___ ENTRIES PROVIDED

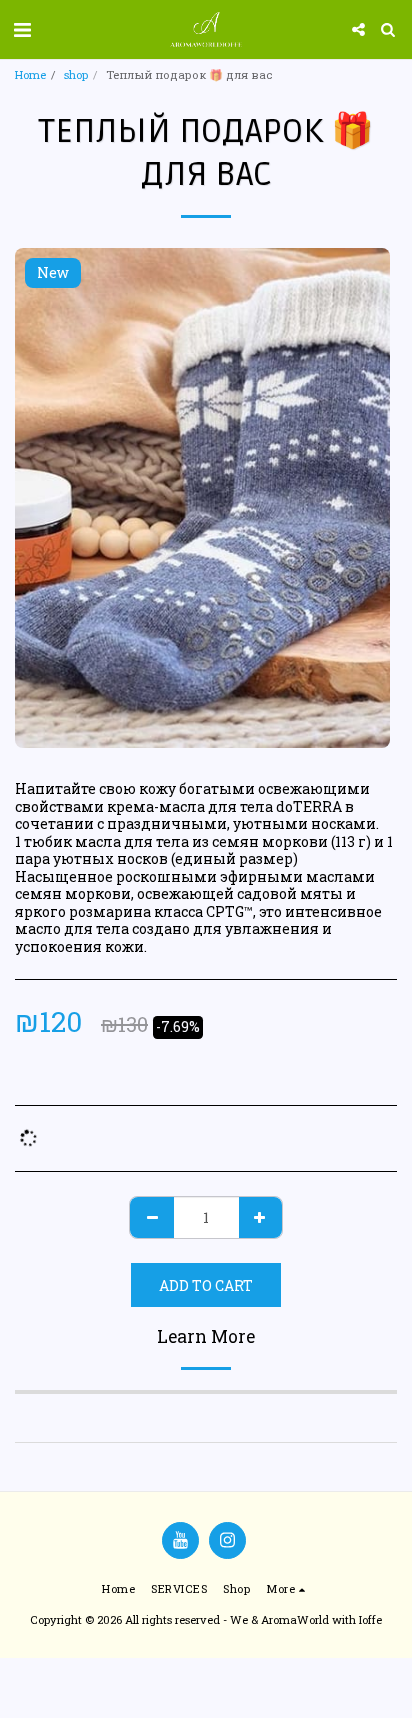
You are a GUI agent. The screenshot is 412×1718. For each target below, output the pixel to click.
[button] (22, 29)
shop (76, 74)
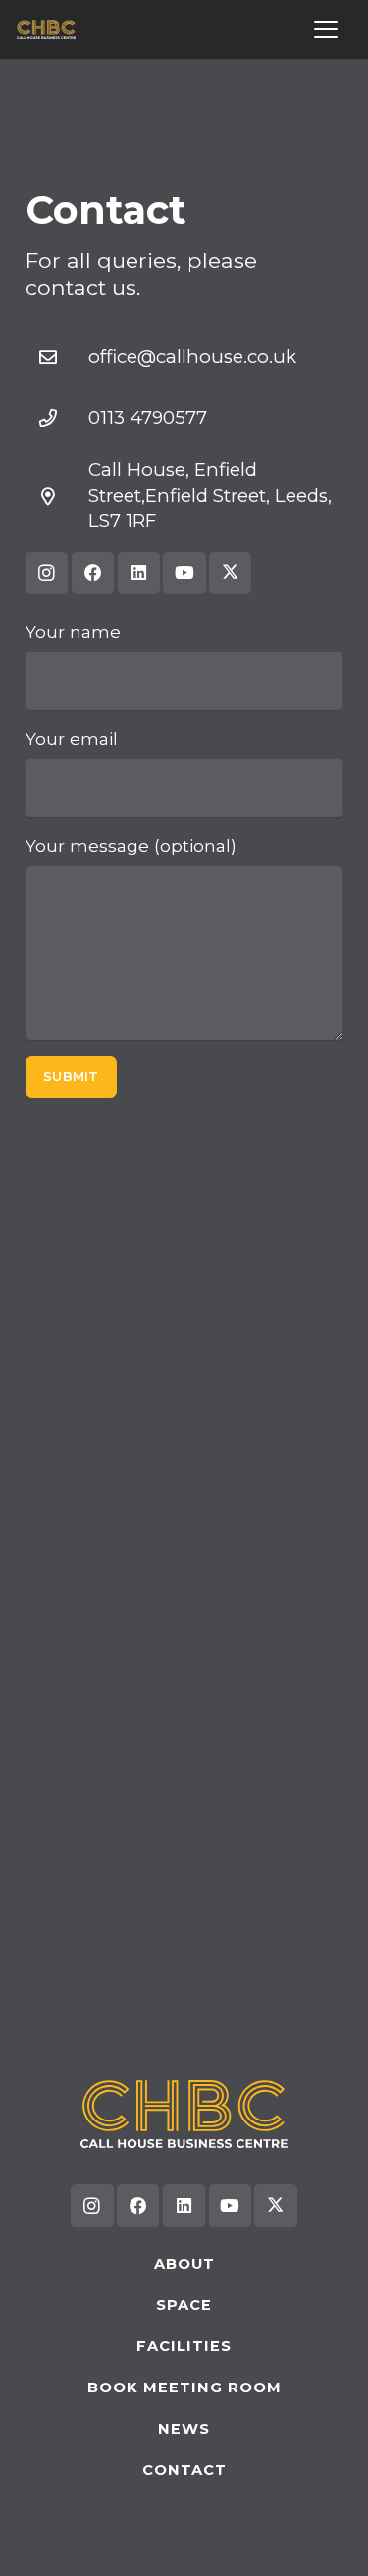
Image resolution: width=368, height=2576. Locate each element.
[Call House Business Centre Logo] (46, 29)
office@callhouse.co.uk (192, 357)
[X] (230, 573)
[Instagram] (47, 573)
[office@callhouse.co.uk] (57, 358)
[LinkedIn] (139, 573)
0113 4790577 (147, 417)
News (184, 2429)
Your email (72, 738)
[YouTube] (184, 573)
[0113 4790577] (57, 419)
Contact (184, 2470)
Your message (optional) (131, 845)
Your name (73, 631)
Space (184, 2305)
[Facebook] (93, 573)
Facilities (184, 2346)
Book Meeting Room (184, 2387)
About (184, 2264)
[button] (325, 29)
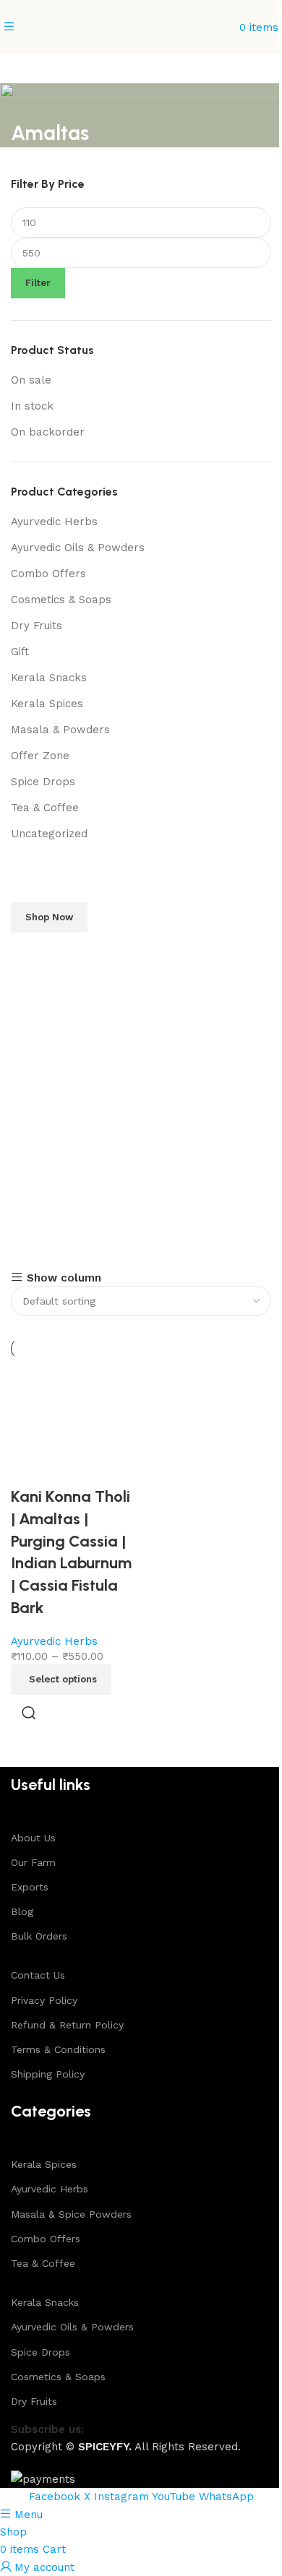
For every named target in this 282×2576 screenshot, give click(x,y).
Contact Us (38, 1975)
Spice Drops (43, 781)
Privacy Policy (44, 2000)
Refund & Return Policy (67, 2025)
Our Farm (33, 1862)
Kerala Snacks (49, 677)
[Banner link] (141, 1048)
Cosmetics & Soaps (61, 599)
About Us (33, 1838)
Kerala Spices (47, 703)
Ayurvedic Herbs (54, 521)
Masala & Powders (60, 729)
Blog (22, 1911)
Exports (29, 1887)
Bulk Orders (39, 1936)
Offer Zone (40, 755)
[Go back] (29, 101)
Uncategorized (49, 833)
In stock (32, 405)
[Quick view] (29, 1713)
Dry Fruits (36, 625)
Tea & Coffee (45, 807)
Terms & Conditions (58, 2049)
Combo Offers (48, 573)
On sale (31, 379)
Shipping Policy (48, 2074)
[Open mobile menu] (9, 27)
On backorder (48, 431)
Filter (38, 282)
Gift (20, 651)
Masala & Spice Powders (71, 2214)
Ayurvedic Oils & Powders (78, 547)
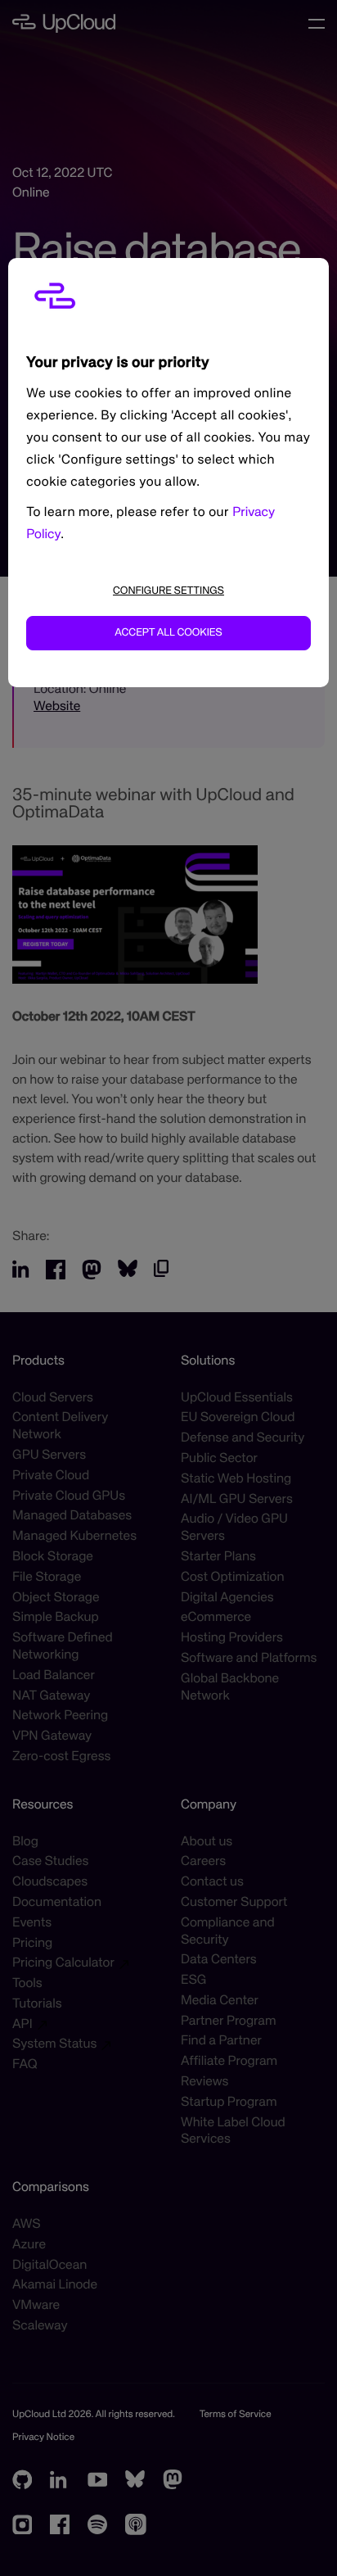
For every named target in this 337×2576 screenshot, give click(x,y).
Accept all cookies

______

WHAT YOU SHOULD DO
Could you repeat exactly the lines above from the line with "Contact Us (38, 1975)" up to and including the line with "Shipping Policy (48, 2074)", and only those?

REPLY
Contact Us (38, 1975)
Spice Drops (43, 781)
Privacy Policy (44, 2000)
Refund & Return Policy (67, 2025)
Our Farm (33, 1862)
Kerala Snacks (49, 677)
[Banner link] (141, 1048)
Cosmetics & Soaps (61, 599)
About Us (33, 1838)
Kerala Spices (47, 703)
Ayurvedic Herbs (54, 521)
Masala & Powders (60, 729)
Blog (22, 1911)
Exports (29, 1887)
Bulk Orders (39, 1936)
Offer Zone (40, 755)
[Go back] (29, 101)
Uncategorized (49, 833)
In stock (32, 405)
[Quick view] (29, 1713)
Dry Fruits (36, 625)
Tea & Coffee (45, 807)
Terms & Conditions (58, 2049)
Combo Offers (48, 573)
On sale (31, 379)
Shipping Policy (48, 2074)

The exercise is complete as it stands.